A ideia é que os postes republicanos — que, para os arquitetos, são de gosto extremamente duvidoso — virem faróis dessa identidade e protejam os vendedores informais de climas extremos como grandes guarda-chuvas.
“Quando a monocromia minimalista dos smartphones ganha orelhinhas de gato, escudos de times de futebol, purpurina, paetês e cores fortes, dois planetas silenciosamente estão a colidir. O high tech e o improviso, o projeto e a necessidade, o trabalho altamente qualificado e a precarização do trabalho. O comércio popular, sobretudo o comércio ambulante, é pura tragédia. A dor se apresenta com ares de delícia, de bilhete do jogo do bicho, toalhas coloridas, animais de pelúcia, muitas e muitas roupas, acessórios, de prata, de latão, de plástico, plástico, plástico e mais plástico. A Rua XV é alegre e triste. A Rua XV é kitsch, é fake, é cafona, sua autenticidade está em aparentar o que não é”.

O Não-Monumento à Gilda

A ideia de não-monumento está ligada à memória e à mobilidade: cada dia se celebra o homenageado de uma forma diferente. No caso, a protagonista é Gilda — travesti que frequentava a Boca Maldita nos anos 1970 e é uma das figuras mitológicas da cidade.
Foto: divulgação/Estúdio Pólis
Foto: divulgação/Estúdio Pólis
“Gilda sabia que era uma piada, um afronta, que estava à margem, e ainda assim, via com clareza o mundo em festa e desfrutava da doçura da vida. Gilda foi presa e impedida de brincar o carnaval. Depois de morta a placa que na Rua XV gravava sua memória foi retirada. Mas a Gilda não se apaga. Por isso, nossa proposta é devolver à Gilda o seu eterno carnaval, que prescinde de permissão, de aviso prévio, de motivo”, esclarece Alexandre.
Para fazer com que a festa permaneça sendo celebrada na memória, o monumento, aqui, é a homenagem que ninguém apaga.

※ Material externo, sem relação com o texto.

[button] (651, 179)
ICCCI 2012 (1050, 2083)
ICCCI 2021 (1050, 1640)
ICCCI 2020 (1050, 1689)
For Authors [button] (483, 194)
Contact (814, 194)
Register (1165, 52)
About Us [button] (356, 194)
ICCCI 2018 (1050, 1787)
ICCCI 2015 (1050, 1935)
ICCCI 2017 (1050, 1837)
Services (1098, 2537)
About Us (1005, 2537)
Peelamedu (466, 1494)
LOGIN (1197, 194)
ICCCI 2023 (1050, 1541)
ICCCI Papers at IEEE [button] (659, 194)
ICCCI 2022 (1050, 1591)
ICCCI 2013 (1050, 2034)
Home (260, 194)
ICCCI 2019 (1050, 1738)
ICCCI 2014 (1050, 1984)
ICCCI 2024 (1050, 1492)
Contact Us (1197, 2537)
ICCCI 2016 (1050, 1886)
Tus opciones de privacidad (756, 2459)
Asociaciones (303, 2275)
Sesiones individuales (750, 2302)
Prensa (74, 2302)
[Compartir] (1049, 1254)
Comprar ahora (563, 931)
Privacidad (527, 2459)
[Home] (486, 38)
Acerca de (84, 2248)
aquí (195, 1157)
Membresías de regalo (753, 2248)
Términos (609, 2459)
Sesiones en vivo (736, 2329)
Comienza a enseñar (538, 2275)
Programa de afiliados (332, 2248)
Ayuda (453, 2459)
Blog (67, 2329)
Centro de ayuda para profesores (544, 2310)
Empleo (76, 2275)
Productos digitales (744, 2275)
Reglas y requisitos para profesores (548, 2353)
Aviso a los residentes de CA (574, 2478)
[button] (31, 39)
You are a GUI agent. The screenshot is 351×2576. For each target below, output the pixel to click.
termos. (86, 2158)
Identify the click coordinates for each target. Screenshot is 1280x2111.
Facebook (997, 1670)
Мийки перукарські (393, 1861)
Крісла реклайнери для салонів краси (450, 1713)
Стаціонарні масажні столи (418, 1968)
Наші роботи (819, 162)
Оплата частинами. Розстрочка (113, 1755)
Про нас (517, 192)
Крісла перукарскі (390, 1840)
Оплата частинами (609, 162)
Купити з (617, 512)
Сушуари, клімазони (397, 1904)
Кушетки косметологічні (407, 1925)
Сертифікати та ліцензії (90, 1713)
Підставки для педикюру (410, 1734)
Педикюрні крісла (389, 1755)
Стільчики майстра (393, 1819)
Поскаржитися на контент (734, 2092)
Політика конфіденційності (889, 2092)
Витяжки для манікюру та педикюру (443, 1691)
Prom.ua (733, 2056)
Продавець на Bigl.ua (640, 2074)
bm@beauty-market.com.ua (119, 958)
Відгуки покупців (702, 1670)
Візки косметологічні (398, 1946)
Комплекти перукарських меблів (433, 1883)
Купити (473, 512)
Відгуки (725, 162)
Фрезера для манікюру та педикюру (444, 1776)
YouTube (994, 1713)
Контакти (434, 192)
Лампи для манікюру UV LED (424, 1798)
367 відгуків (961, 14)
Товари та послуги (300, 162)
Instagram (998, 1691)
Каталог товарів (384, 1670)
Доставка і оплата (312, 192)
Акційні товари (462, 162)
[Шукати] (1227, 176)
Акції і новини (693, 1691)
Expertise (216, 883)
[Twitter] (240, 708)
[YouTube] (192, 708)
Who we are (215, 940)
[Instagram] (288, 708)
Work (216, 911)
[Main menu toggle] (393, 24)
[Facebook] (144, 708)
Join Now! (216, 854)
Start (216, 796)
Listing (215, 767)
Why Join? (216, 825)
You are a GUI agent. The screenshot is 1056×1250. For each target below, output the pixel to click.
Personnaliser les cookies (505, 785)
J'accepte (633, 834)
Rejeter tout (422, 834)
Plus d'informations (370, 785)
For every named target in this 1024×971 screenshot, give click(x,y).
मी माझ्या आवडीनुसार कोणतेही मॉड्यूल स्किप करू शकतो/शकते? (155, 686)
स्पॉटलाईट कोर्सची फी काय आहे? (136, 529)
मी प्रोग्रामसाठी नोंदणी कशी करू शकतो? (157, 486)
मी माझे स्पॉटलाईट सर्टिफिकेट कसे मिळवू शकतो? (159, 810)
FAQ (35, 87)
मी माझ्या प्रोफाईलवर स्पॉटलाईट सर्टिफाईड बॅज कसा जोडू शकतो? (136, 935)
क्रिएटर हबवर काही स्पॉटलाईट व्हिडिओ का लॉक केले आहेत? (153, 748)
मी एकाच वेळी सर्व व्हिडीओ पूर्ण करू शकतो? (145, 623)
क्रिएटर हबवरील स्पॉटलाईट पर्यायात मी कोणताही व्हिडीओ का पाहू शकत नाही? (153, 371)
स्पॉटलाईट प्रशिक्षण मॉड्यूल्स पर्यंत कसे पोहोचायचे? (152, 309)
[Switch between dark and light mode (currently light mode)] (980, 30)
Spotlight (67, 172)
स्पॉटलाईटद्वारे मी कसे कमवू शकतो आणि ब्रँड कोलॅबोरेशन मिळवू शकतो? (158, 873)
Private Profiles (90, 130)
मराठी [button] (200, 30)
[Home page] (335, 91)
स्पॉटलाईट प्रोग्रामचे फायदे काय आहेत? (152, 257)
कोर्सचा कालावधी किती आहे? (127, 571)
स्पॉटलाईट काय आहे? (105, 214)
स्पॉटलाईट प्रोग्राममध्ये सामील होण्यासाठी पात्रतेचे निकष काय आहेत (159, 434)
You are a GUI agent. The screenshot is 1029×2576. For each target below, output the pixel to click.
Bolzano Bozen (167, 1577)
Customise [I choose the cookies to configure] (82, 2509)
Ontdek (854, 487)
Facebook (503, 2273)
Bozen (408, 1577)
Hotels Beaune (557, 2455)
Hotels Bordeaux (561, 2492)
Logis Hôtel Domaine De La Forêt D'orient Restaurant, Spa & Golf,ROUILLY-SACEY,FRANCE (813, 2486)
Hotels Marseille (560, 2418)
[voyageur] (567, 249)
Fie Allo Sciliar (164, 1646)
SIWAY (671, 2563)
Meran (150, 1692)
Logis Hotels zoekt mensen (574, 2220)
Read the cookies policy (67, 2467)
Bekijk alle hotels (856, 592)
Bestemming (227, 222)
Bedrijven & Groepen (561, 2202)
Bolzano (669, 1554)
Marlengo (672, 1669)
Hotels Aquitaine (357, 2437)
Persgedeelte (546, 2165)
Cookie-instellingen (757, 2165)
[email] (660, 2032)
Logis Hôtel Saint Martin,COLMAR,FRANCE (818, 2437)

Para isso, o perfil do Instagram @carnavaldagilda mostra, diariamente, onde na cidade o carnaval é celebrado.

3ª Mostra Arquitetura para Curitiba

A terceira edição da exposição bienal que apresenta provocações e possibilidades para a cidade traz o tema “Cidade Presente, Cidade Ausente”. A exposição consiste em 21 propostas desenvolvidas em parcerias de arquitetos com estudantes de todos os cursos de arquitetura da cidade, que se debruçaram sobre os projetos durante quatro meses.
Foto: divulgação/Estúdio Pólis
Foto: divulgação/Estúdio Pólis
Na mostra, o Estúdio Pólis apresenta as três propostas em uma instalação que simula o próprio piso de petit pavê.
Os arquitetos que chefiaram o projeto do Estúdio Pólis foram Alexandre Vinícius, Cacá Fróes, Thaise Andrade, Alessandra Montani, Vinicius Zanlutti e Letícia Padilha. Participaram, como estudantes, Giovanna Camargo Dalmolin, Pablo Izidoro de Oliveira, Heber Jose Fontanini Neto e Ana Caroline Mateus.

Serviço

3ª Mostra Arquitetura para Curitiba
De 17 de setembro a 7 de outubro no Mezanino do Palácio Iguaçu (Praça Nossa Senhora de Salette s/n – Centro Cívico).
De 15 de outubro a 15 de dezembro no 2º andar do Memorial de Curitiba (R. Dr. Claudino dos Santos, 79 – São Francisco).